# WHAT THE TASK REQUIRES:
Narrow the data below down to the lines containing "Image".
(Beginning of DATA)
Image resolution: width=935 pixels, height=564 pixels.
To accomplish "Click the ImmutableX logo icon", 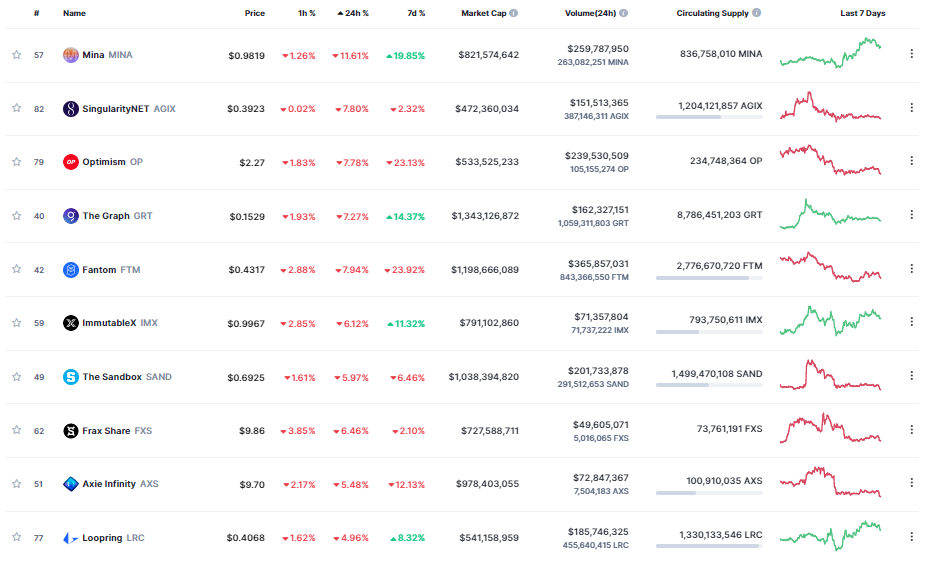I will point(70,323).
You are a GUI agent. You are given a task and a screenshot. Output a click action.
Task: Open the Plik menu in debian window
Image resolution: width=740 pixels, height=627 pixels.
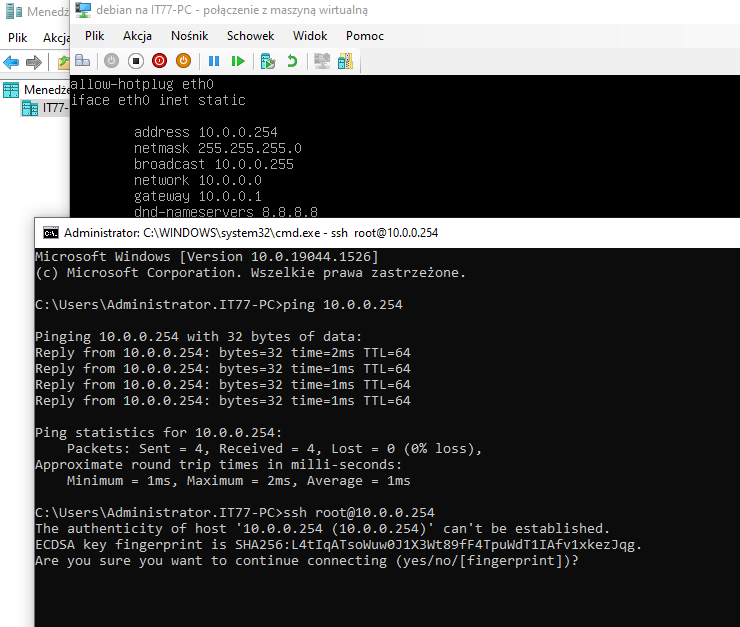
(End of DATA)
# EXERCISE ANSWER:
Image resolution: width=935 pixels, height=564 pixels.
Image resolution: width=740 pixels, height=627 pixels.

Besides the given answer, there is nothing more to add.